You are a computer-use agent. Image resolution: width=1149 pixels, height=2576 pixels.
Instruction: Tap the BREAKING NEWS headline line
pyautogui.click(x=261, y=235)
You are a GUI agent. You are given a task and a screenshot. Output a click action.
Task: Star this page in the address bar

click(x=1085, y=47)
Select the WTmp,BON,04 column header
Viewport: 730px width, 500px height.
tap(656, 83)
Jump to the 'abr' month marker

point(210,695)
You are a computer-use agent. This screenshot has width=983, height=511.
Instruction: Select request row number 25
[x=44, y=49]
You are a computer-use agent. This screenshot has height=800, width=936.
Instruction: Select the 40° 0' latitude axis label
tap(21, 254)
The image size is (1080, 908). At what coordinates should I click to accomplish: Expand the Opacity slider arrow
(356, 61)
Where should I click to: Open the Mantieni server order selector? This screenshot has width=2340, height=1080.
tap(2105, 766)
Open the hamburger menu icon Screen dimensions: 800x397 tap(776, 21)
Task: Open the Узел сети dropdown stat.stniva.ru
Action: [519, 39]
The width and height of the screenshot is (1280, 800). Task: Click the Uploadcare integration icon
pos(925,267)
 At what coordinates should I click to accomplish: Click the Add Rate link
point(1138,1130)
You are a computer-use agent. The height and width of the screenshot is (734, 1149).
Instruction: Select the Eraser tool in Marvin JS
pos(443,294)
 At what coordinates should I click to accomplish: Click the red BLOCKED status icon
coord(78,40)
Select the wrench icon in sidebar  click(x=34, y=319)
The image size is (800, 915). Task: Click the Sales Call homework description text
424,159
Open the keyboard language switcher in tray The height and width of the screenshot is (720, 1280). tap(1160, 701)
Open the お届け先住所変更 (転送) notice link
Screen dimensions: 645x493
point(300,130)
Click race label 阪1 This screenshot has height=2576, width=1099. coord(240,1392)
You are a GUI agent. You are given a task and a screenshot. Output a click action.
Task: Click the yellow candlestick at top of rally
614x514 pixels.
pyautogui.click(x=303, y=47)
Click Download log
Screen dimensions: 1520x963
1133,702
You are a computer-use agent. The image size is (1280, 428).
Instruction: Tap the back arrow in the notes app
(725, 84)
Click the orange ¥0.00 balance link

──────────

- _Task objective_
Within the material above, copy exactly the lines from the line that holds "The width and" up to and including the line that holds "Select the wrench".

- _Result_
The width and height of the screenshot is (1280, 800). Task: Click the Uploadcare integration icon
pos(925,267)
 At what coordinates should I click to accomplish: Click the Add Rate link
point(1138,1130)
You are a computer-use agent. The height and width of the screenshot is (734, 1149).
Instruction: Select the Eraser tool in Marvin JS
pos(443,294)
 At what coordinates should I click to accomplish: Click the red BLOCKED status icon
coord(78,40)
Select the wrench icon in sidebar  click(x=34, y=319)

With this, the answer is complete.